7. The process according to claim 2 wherein the organic polyisocyanate laminating adhesive is a one component moisture curing quasiprepolymer comprising at least one —N═C═O group terminated prepolymer derived from the reaction of an aliphatic tertiary amine initiated polyether polyol with a molar excess of one or more monomeric polyisocyanate species of the MDI series; and wherein said quasiprepolymer further contains, in unreacted form, some monomeric polyisocyanate species of the MDI series.

8. The process according to claim 6 wherein the aliphatic tertiary amine initiated polyether polyol contains a plurality of oxyethylene groups.

9. The process according to claim 7 wherein the aliphatic tertiary amine initiated polyether polyol contains a plurality of oxyethylene groups.

10. The process according to claim 8 wherein the aliphatic tertiary amine initiated polyether polyol is prepared from the reaction of a polyfunctional aliphatic amine initiator with ethylene oxide and propylene oxide.

11. The process according to claim 9 wherein the aliphatic tertiary amine initiated polyether polyol is prepared from the reaction of a polyfunctional aliphatic amine initiator with ethylene oxide and propylene oxide.

12. The process according to claim 10 wherein the polyfunctional aliphatic amine initiator consists essentially of ethylene diamine.

13. The process according to claim 11 wherein the polyfunctional aliphatic amine initiator consists essentially of ethylene diamine.

14. The process according to claim 6 wherein the one component moisture curing quasiprepolymer has a free —N═C═O group concentration in the range of from 10 to 29% by weight, a number average —N═C═O group functionality of greater than 2, and a viscosity at 25° C. in the range of from 200 to 10,000 cps.

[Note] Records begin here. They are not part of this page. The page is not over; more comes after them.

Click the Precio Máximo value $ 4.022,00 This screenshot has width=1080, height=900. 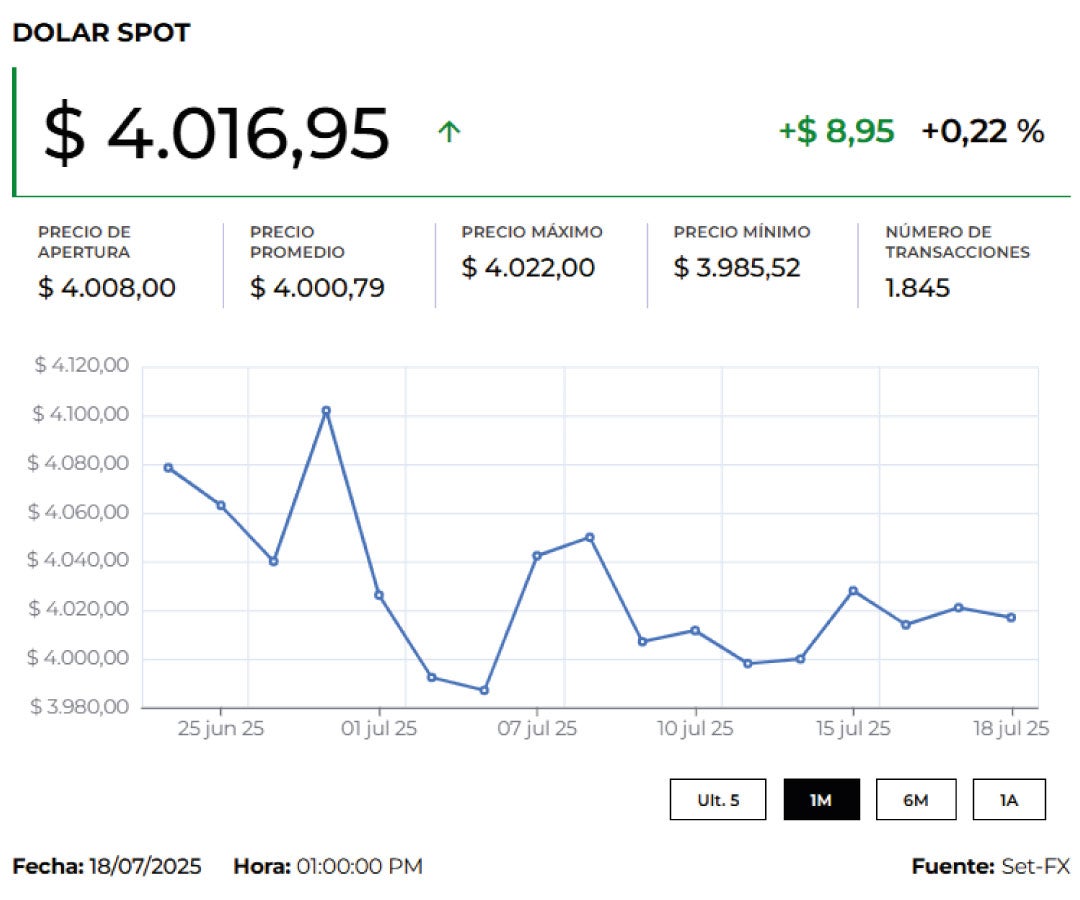(528, 268)
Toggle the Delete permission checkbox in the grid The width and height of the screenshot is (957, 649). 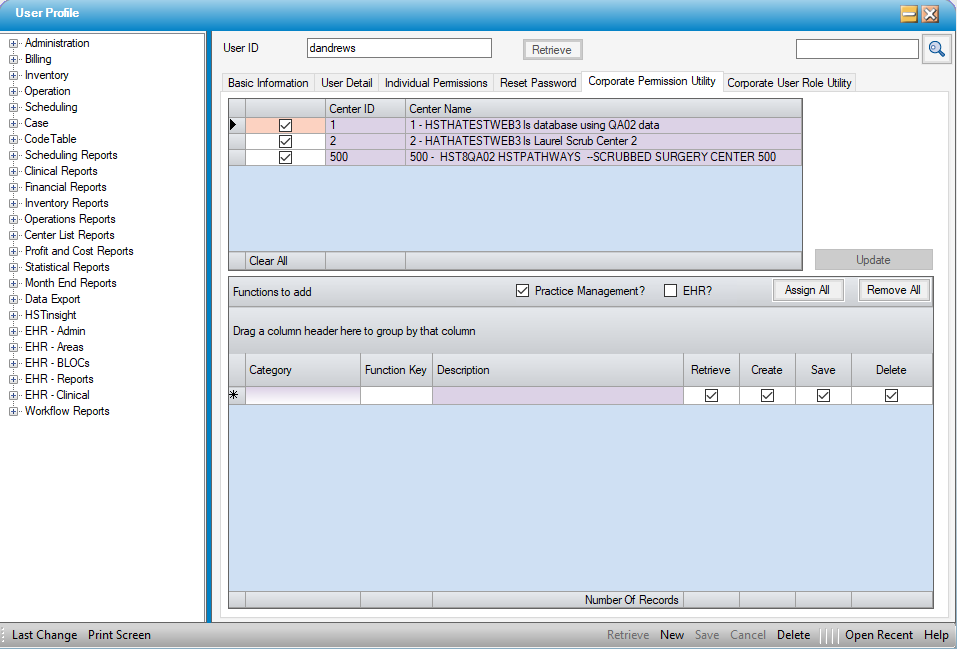click(x=891, y=396)
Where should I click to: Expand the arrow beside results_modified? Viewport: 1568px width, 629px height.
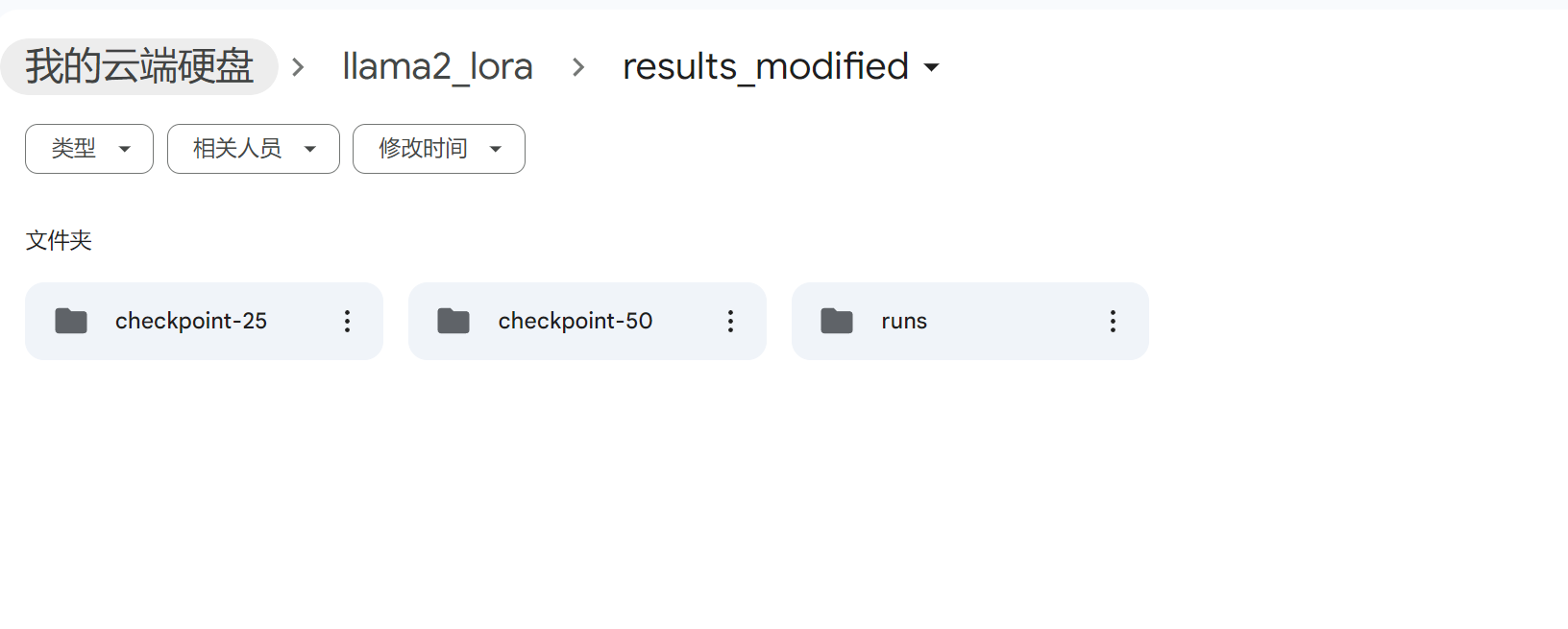point(931,67)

15. The process according to claim 7 wherein the one component moisture curing quasiprepolymer has a free —N═C═O group concentration in the range of from 10 to 29% by weight, a number average —N═C═O group functionality of greater than 2, and a viscosity at 25° C. in the range of from 200 to 10,000 cps.

16. The process according to claim 14 wherein the pressing is conducted within a temperature range of from 15° C. to 30° C.

17. The process according to claim 15 wherein the pressing is conducted within a temperature range of from 15° C. to 30° C.

18. A laminated wood product produced according to the process of claim 1.

19. The laminated wood product of claim 18 wherein the total amount of organic polyisocyanate laminating adhesive in the laminated wood product is from about 0.25 to 1% by weight.

20. A laminated wood product produced according to the process of claim 3.